5. Materials and methods

5.1.  Wearables sensors

Before launching this research, a literature review was conducted .  The idea was to study the types of existing sensors on the market and to the research carried out already [8]. The sensor choice was based on three hypotheses that are explained as follows:

  1. Blood Pressure or the blood circulation is highly correlated with cardio vascular diseases[14, 15] and thus identifying the flow of blood circulation with a connected sensor remains an important part to maintain a stable blood pressure. Hastie and Gluszek [16, 17] mentioned that it is essential to measure heart rate variability in order to manage and control the risk of having a cardiovascular disease.
  2. Nutritional attitude and physical activities are two important factors that people should take into consideration in order to prevent the apparition of cardiovascular diseases [18].
  3. Feeling overwhelmed, anxious, stressed among several other feelings, are factors that can be the main cause for the appearance of chronic diseases. These cognitive and emotional factors, have not yet been measured in an ambulatory approach [13, 19, 20].
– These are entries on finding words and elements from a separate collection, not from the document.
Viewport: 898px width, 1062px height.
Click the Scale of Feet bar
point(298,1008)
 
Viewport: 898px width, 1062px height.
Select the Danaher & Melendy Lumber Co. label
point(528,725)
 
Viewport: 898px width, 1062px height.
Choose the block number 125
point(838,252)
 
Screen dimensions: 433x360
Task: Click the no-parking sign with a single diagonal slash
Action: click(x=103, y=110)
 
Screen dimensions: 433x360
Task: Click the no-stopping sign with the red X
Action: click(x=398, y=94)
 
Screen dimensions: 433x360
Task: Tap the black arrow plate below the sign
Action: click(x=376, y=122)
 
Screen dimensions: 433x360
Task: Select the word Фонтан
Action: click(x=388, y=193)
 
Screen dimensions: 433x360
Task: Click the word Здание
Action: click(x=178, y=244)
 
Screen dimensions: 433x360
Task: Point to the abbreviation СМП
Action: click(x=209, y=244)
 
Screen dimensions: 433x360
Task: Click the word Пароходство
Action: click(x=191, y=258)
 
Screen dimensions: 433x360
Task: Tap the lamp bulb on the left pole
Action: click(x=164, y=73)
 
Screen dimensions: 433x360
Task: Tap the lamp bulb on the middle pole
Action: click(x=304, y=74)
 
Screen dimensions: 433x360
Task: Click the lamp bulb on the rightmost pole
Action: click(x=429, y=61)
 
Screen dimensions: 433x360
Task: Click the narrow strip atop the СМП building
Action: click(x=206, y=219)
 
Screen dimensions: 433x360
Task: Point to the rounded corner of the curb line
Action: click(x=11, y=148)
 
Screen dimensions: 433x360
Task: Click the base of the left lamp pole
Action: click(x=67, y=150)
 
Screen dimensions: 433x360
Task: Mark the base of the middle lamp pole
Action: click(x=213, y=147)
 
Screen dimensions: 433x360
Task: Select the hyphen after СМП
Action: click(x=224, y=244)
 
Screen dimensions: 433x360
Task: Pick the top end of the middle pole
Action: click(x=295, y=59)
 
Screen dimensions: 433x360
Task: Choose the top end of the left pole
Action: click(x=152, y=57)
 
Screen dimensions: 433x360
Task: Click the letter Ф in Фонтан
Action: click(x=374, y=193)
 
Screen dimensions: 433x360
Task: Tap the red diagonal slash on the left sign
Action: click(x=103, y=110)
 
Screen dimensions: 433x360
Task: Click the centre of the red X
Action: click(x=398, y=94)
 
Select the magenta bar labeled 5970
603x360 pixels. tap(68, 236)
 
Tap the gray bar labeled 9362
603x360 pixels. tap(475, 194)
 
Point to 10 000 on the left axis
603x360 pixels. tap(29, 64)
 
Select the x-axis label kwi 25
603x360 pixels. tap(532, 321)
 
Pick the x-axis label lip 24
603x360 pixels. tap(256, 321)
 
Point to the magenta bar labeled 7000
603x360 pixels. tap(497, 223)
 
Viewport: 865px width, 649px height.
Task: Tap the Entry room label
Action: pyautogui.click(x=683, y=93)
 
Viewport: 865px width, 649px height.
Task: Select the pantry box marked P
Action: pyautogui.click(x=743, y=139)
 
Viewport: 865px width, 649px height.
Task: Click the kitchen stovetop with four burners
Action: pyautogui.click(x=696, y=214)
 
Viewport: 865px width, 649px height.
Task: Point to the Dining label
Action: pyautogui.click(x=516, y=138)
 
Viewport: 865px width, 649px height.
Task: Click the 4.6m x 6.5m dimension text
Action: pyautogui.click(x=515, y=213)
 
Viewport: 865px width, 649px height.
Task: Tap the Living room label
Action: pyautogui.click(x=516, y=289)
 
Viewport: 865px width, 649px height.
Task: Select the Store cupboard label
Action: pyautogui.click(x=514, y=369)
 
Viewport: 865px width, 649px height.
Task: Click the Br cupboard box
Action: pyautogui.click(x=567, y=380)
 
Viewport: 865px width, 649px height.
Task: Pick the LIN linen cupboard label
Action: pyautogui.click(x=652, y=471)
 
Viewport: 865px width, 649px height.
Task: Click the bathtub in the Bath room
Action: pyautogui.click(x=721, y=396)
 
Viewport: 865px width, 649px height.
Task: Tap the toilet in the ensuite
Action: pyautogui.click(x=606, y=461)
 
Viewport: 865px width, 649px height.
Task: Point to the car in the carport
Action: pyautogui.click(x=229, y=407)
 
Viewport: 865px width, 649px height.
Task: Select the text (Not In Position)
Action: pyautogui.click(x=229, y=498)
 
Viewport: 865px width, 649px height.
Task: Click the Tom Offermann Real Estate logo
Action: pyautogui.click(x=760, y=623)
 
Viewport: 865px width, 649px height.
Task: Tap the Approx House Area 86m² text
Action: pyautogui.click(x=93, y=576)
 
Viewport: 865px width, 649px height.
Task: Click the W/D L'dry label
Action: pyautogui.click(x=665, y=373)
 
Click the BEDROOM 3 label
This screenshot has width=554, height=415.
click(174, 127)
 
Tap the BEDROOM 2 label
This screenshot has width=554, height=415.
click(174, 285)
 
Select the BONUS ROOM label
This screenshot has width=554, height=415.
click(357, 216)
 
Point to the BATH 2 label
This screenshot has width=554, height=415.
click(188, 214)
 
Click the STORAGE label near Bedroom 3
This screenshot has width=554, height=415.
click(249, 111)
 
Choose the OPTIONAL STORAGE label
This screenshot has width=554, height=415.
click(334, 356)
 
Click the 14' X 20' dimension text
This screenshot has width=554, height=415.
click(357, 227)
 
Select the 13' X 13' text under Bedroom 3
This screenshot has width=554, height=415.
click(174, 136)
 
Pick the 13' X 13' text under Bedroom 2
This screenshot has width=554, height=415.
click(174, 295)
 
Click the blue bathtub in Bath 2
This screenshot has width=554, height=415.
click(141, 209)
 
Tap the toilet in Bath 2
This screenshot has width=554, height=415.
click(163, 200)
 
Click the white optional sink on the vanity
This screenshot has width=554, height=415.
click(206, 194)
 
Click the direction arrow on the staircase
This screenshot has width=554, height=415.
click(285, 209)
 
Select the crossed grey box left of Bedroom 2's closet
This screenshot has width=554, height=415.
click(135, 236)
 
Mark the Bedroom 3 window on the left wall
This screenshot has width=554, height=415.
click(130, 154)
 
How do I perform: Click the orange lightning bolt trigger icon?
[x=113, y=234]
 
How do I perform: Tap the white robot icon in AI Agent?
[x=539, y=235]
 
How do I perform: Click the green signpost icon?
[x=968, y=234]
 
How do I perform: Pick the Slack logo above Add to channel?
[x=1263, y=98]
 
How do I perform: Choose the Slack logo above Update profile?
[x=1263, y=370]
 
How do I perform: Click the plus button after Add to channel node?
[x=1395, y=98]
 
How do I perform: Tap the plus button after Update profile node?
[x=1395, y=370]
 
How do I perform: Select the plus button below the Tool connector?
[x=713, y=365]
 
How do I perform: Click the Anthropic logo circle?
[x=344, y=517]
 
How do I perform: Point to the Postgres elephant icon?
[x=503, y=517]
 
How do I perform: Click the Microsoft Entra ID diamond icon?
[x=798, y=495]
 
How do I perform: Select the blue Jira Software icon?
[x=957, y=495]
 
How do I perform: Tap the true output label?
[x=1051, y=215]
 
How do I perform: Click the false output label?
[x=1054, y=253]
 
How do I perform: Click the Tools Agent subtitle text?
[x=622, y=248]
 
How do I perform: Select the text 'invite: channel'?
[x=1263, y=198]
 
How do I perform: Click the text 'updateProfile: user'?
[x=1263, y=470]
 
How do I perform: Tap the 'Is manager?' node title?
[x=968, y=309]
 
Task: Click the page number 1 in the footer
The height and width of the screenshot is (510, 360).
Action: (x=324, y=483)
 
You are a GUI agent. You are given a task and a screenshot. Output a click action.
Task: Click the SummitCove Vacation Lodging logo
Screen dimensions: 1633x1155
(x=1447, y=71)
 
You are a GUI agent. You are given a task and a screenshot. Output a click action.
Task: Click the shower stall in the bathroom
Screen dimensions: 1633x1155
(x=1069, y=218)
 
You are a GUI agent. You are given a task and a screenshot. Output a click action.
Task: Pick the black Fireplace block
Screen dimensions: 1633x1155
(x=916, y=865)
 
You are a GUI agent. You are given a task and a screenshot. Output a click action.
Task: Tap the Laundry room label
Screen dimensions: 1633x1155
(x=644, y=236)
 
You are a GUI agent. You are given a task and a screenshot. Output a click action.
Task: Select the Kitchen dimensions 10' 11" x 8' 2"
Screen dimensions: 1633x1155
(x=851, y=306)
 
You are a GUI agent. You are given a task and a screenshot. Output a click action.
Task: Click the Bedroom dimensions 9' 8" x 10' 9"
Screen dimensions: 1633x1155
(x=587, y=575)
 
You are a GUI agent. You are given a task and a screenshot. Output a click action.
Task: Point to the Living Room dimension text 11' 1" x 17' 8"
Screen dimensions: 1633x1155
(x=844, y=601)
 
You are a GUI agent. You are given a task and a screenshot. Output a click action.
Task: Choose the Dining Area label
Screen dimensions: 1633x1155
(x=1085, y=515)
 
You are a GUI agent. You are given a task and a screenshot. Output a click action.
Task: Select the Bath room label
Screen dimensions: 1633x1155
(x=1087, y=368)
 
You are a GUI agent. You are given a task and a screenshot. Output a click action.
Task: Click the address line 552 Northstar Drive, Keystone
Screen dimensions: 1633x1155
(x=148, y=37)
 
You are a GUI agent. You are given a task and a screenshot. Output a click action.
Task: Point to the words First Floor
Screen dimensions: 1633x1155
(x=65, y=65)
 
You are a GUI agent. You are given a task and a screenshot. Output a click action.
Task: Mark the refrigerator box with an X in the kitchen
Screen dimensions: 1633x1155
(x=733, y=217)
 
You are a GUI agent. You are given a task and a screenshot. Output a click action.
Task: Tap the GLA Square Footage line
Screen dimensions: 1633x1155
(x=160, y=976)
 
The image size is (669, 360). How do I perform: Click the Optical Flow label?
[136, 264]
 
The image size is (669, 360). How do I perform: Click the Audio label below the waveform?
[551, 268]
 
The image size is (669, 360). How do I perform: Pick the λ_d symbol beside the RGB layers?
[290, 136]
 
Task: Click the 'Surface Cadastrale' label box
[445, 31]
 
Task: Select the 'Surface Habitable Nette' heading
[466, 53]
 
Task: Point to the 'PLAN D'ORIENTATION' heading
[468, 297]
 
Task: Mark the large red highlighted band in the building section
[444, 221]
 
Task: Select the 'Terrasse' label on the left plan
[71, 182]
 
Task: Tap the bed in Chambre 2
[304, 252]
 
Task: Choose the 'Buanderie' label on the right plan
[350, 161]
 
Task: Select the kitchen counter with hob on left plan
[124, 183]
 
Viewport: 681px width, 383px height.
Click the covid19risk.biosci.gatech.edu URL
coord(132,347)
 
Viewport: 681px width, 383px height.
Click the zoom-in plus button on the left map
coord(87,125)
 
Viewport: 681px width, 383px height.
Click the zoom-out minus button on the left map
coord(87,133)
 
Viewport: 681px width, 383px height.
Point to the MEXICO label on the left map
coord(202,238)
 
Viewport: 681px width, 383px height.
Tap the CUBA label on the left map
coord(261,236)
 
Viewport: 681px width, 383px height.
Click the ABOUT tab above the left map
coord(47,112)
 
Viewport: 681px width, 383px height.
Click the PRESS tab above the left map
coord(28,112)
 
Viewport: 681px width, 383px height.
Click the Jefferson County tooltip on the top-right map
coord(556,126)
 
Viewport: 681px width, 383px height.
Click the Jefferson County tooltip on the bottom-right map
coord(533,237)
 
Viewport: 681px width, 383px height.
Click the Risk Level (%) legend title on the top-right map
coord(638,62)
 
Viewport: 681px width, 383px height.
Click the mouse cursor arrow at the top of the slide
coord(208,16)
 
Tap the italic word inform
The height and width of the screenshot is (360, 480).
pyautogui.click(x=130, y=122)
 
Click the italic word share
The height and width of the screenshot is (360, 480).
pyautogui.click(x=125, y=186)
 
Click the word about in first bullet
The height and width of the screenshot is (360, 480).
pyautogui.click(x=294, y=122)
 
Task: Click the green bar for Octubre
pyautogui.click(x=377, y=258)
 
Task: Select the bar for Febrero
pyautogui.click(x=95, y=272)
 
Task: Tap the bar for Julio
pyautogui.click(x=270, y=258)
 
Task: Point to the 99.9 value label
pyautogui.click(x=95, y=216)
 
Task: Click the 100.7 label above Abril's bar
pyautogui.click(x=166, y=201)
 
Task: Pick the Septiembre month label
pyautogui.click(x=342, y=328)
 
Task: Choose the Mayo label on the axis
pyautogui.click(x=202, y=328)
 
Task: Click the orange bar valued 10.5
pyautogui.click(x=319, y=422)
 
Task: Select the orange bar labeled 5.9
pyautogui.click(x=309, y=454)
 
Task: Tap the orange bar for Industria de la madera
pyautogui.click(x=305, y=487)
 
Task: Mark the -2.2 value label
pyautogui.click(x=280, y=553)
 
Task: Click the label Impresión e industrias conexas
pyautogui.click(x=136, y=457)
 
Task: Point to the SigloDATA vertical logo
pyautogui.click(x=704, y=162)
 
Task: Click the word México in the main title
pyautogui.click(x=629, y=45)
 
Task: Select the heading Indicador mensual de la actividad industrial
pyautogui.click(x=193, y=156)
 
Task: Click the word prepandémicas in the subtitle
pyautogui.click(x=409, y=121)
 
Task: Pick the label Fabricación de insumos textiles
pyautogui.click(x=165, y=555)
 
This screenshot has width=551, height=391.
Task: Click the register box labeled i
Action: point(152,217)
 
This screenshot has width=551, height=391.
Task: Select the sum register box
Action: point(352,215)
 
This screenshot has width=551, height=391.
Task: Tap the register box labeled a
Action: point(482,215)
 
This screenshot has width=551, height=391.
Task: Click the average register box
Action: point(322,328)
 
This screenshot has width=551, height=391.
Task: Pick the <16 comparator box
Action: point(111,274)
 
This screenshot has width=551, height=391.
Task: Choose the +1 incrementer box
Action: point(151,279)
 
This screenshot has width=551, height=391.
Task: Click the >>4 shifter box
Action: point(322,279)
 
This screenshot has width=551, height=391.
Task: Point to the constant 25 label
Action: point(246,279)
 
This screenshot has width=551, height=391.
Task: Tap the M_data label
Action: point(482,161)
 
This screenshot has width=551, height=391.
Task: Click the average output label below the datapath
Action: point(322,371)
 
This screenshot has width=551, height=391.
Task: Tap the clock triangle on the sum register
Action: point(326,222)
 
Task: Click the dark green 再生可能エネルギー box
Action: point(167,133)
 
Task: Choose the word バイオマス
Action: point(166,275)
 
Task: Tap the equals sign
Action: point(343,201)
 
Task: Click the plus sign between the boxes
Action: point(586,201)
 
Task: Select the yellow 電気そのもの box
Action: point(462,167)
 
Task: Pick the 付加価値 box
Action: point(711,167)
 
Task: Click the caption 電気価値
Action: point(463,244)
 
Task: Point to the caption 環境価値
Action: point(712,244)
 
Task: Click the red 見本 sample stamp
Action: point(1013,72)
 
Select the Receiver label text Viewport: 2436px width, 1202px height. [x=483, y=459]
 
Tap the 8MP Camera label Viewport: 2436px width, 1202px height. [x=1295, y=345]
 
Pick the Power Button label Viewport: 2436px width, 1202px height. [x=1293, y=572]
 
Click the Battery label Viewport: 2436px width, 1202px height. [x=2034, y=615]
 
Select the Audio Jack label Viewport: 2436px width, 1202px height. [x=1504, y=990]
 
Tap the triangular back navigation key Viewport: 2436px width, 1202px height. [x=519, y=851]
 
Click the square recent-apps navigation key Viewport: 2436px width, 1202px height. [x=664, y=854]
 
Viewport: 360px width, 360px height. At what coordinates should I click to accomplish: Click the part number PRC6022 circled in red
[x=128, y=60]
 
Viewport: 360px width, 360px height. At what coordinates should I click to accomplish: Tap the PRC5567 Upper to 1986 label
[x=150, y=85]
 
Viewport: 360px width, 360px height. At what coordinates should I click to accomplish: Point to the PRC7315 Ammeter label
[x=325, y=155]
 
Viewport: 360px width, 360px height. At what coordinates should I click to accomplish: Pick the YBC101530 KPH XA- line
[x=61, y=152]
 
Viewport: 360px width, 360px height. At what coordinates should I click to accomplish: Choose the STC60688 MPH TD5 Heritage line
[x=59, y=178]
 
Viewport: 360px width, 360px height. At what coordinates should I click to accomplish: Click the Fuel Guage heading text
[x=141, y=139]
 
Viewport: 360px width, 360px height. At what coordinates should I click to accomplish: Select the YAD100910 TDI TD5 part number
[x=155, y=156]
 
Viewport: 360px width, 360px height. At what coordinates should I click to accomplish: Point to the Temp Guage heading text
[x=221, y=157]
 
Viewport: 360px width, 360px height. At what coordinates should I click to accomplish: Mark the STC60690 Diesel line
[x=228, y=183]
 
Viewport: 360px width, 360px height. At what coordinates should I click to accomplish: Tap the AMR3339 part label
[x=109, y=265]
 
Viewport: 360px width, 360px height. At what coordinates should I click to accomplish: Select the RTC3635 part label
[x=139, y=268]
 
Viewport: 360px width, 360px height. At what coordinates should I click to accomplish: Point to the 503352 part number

To satisfy the hypothesis mentioned above and to set up this experiment, 3 connected objects were selected. They will measure the physical activity, the blood pressure and heart rate variability. So each participant was given a connected tensiometer, a heart rate monitor belt and a smart watch.

Tensiometer

Following a study of user acceptance, reliability and wearability criteria, the tensiometer «Rest» AD761f was selected as one of the sensors to be integrated within the body area sensor network (see Fig.3). Tensiometers of this brand are among the first to have passed the European Society of Hypertension (ESH) protocol [21], [22]. This device enables the detection of a person’s rest condition using the Hemodynamic Stability Determination technique (HSD).

Figure 3. Rossmax tensiometer

The smartwatch ActiGraph

Dinseh [23,24], states that the actigraph is one of the most reliable widely used accelometers in scientific research. This smart watch is an activity monitor (Figure 4) tested, tried and approved by many researchers and practitioners [25, 26] as a reliable sensor giving accurate data. As the trial was over a long period and the objective was to monitor people during their daily life, many limitations were imposed on the sensor choice. It had to be small, discreet, user friendly, giving reliable data. As the sensor placement affects the degree of data accuracy, all participants were asked to carry this connected device in the same position on their waist (Figure 4)

Both raw and calibrated data were extracted at a range of sampling frequencies (ranging from 30 Hz to 100 Hz).

Figure 4. Actigraph sensor worn

The heart rate monitoring belt: Polar H7

For emotional state monitoring and measurement specifically stress, a state-of-the-art analysis of the emotional states sensing technology was performed as well as a study of the readymade solutions for this which could be mass-scalable. To quantify emotions and feeling many tools and techniques are available specially to measure stress among other feelings. This mental pressure and feeling is one of the main factors that accentuates the appearance of CVD among chronic diseases [19] [20] [55].

Marek and Hamilton [33, 34] specified measuring HRV as a reliable technique for categorisation of several kinds of emotions. For this reason participants were equipped with the heart rate monitor belt to measure HRV based on the RR interval (figure 5)

Figure 5. The Heart Rate Monitor Belt

5.2.  Methodology

The methodology was based on the aim of this work, to treat people with CVD and to prevent the apparition of chronic diseases especially cardiovascular ones. This project methodology was centred on studies that explain the association between the emotional states and heart rate variability [35, 36].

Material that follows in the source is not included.